Lloyds Banking Group has reported a statutory loss before tax of £439 million in the first six months of the year.
This includes a further provision for legacy Payment Protection Insurance costs of £700 million in the second quarter, following an additional £375 million provision in the first quarter.
Underlying profit was down 7% to £2,977 million, as a result of underlying income falling 11% to £8,602 million.
“These half-year results show a continuation of what we delivered in the first quarter: significant balance sheet reshaping and another resilient performance against a backdrop of economic challenges and a lack of public confidence in our industry, said António Horta-Osório, Lloyds Banking Group’s group chief executive.
“We are on track to deliver our strategic aims and we are making significant progress with our financial targets. We are building a stronger and safer group: one with a more robust balance sheet, lower exposure to risk and with lower operating costs. This is enabling us to increase our support to UK households, businesses and communities.

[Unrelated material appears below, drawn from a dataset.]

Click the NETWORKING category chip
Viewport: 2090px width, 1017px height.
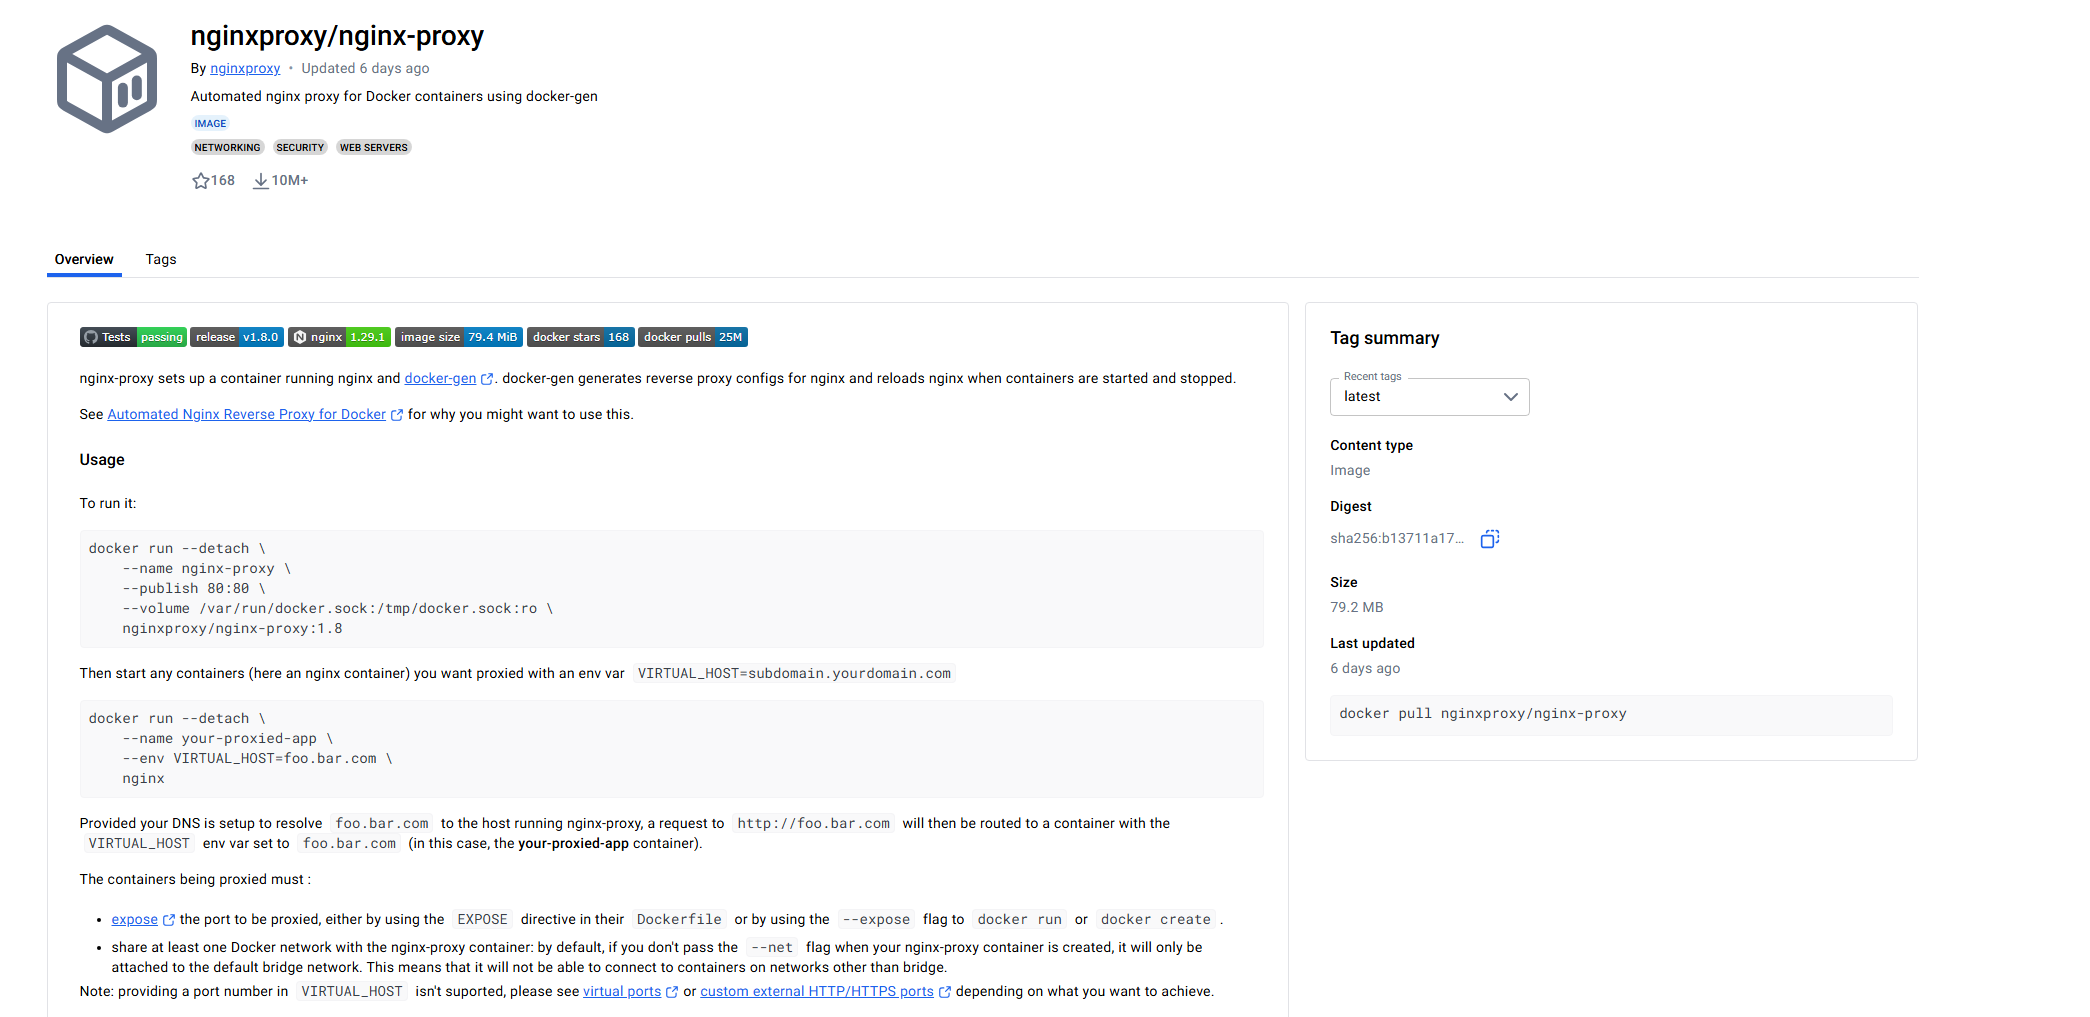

“Lloyds Banking Group is a very different organisation to our main competitors. We will continue to demonstrate that in our actions and our words. We believe there is real competitive advantage in moving faster to become a ring fenced UK retail and commercial bank, and this will be another important step toward providing sustainable returns for our shareholders and support to our customers and communities.
“By doing that we will return the bank to profitability and that will ultimately give taxpayers the opportunity to get their money back.”